There are different types of business environment – import & export, Joint venture, FDI (Foreign Direct Investment), licensing and Franchising. An International Business Environment is made up of almost everything that a business needs to operate.
Components of International Business Environment
Let’s take a look at the components that comprise the international business environment:
It encompasses the approach, attitude and actions of the government of the country towards the foreign companies and the respective country. What kind of government a country has, how are its relations to business and the political risks in a country, are very crucial for the success of a company. There are different political systems that a country can have. These are democracy, dictatorship, monarchy and more.
Therefore, a company must analyze the political environment in the country it wants to enter. It must study how business-friendly a government is and what facilities it offers companies to set up and do business in that country, and examine the legal constraints imposed by the government. The legal restrictions could be on licensing and import and export of products (capital goods).
A government could also set restrictions on pricing and distribution, and take into account the restrictions on setting up a business. Overall, companies must take into account the following political factors:
- The government’s view and approach to the economy – liberal and encouraging, restrictive or discouraging.
- The incentives that the government provides.
- Restrictions, if any, by the government.
- Restrictions on imports of technology and capital goods.
- Government export and import policy.
- Government support in setting up a business.

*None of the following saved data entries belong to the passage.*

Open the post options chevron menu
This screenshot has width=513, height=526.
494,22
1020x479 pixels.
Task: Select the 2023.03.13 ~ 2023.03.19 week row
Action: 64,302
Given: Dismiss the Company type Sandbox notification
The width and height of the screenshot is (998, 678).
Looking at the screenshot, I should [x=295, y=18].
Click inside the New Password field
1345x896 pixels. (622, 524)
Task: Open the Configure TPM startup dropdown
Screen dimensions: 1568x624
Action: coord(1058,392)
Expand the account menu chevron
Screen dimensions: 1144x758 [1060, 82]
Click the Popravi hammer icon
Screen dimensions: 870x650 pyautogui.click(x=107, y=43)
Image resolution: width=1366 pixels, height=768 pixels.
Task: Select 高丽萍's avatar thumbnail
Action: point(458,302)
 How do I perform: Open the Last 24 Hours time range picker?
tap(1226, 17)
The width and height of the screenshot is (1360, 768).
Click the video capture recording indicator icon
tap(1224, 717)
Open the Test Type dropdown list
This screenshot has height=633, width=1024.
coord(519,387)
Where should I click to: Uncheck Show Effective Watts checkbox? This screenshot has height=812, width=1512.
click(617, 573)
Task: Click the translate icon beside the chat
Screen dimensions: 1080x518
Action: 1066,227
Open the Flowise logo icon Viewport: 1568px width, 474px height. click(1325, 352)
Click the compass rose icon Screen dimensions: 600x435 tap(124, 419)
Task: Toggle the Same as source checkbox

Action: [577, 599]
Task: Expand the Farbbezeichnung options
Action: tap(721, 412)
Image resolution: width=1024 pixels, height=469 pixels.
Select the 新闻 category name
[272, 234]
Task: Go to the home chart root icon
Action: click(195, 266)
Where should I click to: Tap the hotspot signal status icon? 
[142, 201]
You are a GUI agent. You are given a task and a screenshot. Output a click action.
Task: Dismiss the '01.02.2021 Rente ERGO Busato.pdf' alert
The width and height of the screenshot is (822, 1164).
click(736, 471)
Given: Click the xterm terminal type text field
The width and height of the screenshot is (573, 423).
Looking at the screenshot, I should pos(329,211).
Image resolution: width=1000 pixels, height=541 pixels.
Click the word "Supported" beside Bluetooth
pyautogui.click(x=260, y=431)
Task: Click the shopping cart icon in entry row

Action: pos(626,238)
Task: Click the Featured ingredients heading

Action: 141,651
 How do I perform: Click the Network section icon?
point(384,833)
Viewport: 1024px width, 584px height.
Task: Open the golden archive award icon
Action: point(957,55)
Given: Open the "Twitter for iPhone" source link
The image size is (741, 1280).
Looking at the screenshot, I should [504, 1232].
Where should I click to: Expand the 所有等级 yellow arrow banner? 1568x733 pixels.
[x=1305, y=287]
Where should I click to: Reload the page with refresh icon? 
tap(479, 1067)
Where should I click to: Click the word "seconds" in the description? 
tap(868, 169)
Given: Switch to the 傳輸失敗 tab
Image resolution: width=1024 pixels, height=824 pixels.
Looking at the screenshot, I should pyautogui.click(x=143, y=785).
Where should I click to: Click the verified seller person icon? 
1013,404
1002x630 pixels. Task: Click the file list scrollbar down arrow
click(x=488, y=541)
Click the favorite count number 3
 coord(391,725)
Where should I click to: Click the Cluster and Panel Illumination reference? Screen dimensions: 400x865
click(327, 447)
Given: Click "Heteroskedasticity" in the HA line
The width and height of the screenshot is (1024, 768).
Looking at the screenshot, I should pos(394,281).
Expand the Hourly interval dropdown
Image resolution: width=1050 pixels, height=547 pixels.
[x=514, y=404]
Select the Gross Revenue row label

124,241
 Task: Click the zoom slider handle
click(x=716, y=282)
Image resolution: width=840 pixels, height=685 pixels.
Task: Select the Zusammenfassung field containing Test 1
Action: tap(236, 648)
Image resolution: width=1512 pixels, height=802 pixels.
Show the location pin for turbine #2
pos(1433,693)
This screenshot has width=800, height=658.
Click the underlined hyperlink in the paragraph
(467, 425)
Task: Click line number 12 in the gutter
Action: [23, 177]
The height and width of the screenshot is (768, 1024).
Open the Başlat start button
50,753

It encompasses all the factors that make a country attractive to foreign companies. Like the political environment, different countries can have different economic environments. We can classify countries as developed, developing or less developed countries in terms of economic growth.
Normally, an advanced country has better education, infrastructure, and technology, but the growth potential is more likely to be in a developing country, owing to rising demand.
A company must take into account the following economic factors to decide its strategies: what stage of economic growth a country is at; GDP and per capita income; infrastructure level; tax structure; cost and availability of financial resources; and cost and availability of raw materials.
This includes the availability of machinery and raw materials for production in a country. In addition, the level and acceptance of technology in a country also plays a crucial role in deciding on the performance of a company. Since a company has no control over the external environment, it is important that it adapts to the technological environment of a country.
A company that is able to capitalize quickly on new technologies therefore has a better chance of gaining a competitive advantage. Such companies are more likely to earn a higher ROI, both on the national and international markets.
Overall, we can say that a company must assess the following points in terms of the technological environment. It must take into account the status of technological development in the nation and in the specific industry it operates. A company must also take into account the pace of technological change in a country and the sources of technology. Additionally, a firm also needs to consider any limitation on the technology transfer.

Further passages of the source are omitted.